> **Problem description**: Say how many of the lines below hold "input", writing the number and nothing more.

(Excerpts from a dataset)
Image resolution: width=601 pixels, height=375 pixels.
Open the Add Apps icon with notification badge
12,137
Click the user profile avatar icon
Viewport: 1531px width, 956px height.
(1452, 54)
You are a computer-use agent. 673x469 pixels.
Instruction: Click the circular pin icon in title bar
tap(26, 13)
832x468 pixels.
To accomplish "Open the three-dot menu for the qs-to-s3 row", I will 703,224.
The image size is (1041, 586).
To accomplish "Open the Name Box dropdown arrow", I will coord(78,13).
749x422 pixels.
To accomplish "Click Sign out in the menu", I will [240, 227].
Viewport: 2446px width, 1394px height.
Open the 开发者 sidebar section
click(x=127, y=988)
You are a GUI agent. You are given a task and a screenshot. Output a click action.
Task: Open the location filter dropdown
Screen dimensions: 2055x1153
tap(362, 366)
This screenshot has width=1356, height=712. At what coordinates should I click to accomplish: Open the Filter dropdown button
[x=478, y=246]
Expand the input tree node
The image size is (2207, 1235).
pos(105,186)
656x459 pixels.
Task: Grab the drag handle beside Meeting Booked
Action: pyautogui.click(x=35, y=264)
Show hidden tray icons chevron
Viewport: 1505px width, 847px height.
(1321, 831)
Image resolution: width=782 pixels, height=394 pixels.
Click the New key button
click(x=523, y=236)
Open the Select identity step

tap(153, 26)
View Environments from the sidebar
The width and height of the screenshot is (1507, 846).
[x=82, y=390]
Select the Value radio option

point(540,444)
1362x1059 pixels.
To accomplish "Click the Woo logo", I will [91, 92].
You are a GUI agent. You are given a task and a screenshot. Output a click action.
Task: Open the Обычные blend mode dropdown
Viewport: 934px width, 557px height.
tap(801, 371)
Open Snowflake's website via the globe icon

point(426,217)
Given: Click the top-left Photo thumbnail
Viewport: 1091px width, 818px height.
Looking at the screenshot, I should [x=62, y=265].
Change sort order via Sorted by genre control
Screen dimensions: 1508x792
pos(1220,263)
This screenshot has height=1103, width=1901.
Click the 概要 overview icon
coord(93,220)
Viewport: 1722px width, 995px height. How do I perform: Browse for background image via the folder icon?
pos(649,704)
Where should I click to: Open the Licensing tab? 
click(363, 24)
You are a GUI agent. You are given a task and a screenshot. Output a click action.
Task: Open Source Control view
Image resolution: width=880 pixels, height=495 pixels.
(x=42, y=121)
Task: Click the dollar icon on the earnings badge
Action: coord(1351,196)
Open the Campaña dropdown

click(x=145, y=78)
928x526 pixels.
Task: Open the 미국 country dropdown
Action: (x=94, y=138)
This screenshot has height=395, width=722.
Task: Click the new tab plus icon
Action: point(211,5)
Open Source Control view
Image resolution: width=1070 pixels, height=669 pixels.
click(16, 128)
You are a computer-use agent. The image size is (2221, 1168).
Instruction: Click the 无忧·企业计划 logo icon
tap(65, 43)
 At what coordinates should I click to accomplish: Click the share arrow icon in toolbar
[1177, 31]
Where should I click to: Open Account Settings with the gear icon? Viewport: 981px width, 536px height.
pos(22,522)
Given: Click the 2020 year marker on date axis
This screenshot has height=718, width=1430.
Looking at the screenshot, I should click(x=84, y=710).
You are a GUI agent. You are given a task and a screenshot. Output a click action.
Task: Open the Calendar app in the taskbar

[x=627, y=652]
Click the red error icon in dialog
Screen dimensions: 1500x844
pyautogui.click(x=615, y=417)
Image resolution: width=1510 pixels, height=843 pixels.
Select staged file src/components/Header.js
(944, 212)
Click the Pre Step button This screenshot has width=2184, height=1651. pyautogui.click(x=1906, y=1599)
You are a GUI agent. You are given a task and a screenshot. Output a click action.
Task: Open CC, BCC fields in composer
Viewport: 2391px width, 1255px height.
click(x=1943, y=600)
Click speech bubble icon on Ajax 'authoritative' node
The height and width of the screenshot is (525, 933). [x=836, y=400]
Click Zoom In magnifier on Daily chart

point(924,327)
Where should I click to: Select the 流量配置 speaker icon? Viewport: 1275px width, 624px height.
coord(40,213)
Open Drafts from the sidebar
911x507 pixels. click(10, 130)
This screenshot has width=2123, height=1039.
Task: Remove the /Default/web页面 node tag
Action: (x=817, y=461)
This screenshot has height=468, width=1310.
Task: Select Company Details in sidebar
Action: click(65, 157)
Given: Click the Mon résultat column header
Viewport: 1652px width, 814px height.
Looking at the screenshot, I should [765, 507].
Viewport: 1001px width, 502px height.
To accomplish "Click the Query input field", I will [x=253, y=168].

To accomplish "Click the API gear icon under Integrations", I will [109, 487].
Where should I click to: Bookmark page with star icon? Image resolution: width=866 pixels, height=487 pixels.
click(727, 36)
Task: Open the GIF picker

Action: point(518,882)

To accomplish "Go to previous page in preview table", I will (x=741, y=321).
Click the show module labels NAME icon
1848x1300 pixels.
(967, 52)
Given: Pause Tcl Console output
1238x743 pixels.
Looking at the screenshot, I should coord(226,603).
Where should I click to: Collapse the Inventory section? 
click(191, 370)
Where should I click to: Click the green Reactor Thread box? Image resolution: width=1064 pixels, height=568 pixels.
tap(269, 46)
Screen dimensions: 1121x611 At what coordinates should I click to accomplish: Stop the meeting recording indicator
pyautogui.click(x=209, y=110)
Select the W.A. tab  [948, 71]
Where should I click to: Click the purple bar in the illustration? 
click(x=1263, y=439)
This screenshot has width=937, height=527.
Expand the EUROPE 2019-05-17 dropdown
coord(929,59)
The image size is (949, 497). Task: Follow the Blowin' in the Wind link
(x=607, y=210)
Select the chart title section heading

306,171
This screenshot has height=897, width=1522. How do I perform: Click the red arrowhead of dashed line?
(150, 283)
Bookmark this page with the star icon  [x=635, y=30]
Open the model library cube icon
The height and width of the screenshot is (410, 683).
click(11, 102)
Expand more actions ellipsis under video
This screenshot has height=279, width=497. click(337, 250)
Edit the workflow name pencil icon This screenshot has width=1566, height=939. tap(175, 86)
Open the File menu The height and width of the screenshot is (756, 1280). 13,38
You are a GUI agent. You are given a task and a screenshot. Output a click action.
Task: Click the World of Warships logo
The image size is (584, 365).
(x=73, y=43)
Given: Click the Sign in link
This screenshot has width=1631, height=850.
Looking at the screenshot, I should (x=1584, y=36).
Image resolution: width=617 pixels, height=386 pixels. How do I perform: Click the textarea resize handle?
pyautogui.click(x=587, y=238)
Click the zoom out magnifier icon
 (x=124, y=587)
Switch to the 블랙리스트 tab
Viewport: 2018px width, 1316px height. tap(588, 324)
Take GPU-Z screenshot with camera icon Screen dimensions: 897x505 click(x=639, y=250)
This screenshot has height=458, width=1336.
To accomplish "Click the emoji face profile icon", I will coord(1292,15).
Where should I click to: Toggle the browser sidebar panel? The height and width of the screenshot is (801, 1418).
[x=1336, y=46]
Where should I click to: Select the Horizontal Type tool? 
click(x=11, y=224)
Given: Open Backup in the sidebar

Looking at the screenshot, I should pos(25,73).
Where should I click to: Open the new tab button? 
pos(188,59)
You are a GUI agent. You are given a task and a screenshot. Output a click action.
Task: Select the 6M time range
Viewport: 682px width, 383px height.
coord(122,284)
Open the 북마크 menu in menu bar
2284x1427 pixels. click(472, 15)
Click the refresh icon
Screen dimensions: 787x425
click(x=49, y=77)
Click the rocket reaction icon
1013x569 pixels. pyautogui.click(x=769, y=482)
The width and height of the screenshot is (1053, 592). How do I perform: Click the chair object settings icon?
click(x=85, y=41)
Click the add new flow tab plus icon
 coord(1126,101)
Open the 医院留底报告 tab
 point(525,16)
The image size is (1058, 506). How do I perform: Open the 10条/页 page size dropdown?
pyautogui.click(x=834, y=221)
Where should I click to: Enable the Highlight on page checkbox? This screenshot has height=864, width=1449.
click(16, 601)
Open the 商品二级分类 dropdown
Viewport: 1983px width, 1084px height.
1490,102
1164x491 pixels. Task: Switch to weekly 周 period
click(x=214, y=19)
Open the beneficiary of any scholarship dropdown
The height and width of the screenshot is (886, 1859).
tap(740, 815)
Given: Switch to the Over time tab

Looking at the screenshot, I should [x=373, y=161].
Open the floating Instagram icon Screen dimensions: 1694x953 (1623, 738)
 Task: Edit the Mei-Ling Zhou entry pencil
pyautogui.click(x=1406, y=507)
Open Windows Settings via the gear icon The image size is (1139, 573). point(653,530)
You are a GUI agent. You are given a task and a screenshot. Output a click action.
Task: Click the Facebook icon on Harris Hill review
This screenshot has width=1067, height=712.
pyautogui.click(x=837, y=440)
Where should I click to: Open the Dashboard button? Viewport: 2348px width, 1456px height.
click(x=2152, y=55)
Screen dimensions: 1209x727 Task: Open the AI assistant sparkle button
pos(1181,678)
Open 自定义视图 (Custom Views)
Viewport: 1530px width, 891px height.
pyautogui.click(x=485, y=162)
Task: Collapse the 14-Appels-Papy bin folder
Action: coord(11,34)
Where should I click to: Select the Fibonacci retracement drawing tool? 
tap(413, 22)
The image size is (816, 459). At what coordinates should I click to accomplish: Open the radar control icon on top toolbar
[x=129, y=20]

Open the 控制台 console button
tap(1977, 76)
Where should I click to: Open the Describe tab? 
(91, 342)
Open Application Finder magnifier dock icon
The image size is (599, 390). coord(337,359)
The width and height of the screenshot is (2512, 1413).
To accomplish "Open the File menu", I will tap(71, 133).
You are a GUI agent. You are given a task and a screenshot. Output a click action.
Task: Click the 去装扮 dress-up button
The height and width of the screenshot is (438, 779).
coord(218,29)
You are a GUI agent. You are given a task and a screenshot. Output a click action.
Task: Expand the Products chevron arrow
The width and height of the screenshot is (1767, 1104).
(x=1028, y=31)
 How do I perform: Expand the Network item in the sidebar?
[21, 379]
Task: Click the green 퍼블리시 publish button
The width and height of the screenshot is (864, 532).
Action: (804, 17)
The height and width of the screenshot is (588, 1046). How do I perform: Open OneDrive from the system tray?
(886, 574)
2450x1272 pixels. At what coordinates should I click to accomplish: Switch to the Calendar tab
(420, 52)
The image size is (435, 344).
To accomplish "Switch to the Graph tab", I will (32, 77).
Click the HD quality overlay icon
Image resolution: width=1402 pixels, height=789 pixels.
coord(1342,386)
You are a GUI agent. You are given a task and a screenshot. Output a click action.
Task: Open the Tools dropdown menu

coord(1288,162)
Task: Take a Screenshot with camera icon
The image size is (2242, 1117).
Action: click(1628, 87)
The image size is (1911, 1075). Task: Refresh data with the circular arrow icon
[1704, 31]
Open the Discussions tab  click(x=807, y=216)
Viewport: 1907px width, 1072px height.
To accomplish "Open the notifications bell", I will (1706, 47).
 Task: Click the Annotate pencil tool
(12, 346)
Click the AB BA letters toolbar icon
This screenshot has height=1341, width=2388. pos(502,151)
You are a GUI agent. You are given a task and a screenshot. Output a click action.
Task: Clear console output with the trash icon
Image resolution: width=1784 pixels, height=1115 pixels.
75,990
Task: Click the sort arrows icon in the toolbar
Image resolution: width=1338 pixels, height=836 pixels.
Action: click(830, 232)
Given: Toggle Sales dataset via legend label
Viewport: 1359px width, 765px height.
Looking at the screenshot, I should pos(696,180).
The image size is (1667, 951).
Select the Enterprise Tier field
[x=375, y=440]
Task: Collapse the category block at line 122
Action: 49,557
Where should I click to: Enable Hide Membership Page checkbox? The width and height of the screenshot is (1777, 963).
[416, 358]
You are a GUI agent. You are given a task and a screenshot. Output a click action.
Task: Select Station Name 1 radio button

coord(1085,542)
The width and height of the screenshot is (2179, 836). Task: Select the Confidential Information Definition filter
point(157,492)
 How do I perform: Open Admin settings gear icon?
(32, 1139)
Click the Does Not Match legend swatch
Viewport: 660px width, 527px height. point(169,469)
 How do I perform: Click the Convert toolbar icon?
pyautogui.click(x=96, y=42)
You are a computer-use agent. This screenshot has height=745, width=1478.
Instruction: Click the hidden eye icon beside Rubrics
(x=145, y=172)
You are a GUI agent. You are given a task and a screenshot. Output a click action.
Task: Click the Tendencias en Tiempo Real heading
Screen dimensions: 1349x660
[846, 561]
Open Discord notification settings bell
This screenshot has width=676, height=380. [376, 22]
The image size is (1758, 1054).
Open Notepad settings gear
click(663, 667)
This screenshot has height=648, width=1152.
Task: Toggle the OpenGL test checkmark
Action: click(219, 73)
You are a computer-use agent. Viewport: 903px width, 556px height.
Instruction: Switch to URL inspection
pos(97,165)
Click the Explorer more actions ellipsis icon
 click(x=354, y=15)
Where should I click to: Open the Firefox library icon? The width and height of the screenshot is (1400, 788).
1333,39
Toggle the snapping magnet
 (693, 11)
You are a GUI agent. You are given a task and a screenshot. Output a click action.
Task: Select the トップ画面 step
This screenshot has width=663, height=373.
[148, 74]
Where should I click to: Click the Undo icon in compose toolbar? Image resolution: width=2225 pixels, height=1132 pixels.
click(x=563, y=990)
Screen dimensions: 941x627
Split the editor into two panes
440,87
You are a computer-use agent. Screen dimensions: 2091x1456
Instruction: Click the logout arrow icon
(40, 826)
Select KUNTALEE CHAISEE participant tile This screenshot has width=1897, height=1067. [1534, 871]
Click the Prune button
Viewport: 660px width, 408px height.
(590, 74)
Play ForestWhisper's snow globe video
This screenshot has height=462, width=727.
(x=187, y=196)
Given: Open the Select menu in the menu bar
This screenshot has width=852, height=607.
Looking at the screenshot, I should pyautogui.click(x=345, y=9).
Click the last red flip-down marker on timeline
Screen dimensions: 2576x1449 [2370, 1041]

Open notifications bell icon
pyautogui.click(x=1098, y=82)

> **Finished task**: 2